■ Work instruction
Read the lines below. Copy out any that hold the string "agent".
[Records shown Boundary: Start]
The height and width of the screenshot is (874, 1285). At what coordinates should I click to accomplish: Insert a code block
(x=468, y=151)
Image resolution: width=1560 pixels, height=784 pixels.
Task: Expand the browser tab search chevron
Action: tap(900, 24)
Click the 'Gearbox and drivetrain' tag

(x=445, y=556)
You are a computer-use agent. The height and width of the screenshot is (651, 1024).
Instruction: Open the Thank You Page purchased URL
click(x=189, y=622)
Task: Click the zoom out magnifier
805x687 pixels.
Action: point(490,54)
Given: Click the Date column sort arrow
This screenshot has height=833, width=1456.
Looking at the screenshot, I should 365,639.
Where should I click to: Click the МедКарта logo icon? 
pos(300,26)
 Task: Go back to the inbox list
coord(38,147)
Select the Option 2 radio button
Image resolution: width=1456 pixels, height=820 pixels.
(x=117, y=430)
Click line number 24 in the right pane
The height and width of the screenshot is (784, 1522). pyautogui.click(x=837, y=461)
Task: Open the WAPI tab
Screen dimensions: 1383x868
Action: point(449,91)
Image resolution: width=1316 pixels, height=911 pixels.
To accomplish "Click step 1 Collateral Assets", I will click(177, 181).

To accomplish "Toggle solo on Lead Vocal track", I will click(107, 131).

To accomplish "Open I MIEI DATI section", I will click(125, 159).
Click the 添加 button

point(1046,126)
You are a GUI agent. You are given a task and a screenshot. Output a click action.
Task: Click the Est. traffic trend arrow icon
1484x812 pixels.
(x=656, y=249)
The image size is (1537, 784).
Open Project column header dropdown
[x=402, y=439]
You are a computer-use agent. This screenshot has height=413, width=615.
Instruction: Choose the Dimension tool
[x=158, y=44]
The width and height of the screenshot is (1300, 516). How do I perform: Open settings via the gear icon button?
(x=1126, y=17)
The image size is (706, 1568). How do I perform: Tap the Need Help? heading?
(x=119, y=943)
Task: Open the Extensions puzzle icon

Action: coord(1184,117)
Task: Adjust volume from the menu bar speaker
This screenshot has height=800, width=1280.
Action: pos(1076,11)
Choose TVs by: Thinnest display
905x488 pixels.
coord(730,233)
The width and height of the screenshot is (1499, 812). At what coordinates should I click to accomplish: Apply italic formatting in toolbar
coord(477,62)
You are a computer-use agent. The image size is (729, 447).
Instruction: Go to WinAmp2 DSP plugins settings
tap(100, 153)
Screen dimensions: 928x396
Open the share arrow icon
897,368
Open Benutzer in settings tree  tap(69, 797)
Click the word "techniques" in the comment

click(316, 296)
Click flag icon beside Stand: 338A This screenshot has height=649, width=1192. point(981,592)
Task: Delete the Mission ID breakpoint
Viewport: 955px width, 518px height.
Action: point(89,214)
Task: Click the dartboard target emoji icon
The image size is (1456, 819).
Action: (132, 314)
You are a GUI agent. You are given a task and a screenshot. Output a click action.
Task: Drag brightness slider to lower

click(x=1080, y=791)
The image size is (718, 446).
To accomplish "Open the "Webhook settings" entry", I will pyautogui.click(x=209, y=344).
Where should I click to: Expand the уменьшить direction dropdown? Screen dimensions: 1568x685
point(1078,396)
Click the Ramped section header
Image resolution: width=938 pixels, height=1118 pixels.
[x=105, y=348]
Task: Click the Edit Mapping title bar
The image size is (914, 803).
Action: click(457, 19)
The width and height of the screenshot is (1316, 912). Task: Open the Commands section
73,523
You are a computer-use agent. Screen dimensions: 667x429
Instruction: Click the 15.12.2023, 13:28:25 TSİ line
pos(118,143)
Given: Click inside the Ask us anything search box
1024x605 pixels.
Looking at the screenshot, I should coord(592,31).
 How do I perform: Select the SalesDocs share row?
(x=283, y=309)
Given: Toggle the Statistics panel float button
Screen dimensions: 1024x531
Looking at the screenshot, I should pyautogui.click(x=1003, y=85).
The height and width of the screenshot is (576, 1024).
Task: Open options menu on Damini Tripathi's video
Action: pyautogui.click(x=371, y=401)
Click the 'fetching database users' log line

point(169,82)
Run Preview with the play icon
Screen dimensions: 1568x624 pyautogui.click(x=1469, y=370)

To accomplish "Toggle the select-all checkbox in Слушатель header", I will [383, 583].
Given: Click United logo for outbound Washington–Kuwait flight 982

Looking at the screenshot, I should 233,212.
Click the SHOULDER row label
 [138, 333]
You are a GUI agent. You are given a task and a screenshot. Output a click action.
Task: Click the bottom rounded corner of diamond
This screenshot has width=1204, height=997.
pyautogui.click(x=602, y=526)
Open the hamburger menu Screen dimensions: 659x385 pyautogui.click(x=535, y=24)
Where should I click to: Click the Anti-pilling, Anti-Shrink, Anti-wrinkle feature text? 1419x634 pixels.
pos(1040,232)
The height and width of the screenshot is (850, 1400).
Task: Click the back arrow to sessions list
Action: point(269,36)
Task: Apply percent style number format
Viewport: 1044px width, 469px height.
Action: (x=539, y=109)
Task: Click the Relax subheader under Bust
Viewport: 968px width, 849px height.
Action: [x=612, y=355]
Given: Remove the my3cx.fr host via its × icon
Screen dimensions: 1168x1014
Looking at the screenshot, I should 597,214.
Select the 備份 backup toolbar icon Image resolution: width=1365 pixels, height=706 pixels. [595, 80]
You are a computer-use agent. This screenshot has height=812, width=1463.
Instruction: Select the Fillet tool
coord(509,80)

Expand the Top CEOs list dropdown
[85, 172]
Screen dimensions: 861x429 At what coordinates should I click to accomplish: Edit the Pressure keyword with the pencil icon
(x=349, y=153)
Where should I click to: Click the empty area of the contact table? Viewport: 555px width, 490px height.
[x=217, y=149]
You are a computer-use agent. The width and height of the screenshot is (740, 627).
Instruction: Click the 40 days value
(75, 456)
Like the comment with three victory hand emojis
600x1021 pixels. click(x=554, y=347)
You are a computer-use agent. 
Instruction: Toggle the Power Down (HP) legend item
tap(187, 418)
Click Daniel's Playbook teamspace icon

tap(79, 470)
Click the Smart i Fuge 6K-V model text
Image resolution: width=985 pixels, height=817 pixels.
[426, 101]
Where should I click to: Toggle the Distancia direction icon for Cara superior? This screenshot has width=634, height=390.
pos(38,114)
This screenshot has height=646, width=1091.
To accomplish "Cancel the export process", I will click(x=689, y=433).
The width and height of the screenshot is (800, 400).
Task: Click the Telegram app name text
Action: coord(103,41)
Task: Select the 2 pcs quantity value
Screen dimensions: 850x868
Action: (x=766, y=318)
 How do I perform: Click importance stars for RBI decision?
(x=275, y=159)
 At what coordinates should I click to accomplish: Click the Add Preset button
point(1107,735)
[Records shown Boundary: End]
■ Final answer
You are a computer-use agent. The height and width of the screenshot is (651, 1024).
You are a GUI agent. You are given a task and a screenshot. Output a click action.
You are a computer-use agent. This screenshot has height=413, width=615.
You are a computer-use agent. The image size is (729, 447).
You are a GUI agent. You are given a task and a screenshot. Output a click action.
You are a computer-use agent. Screen dimensions: 667x429
You are a GUI agent. You are given a task and a screenshot. Output a click action.
You are a computer-use agent. This screenshot has height=812, width=1463.
You are a computer-use agent. The width and height of the screenshot is (740, 627).
You are a computer-use agent. 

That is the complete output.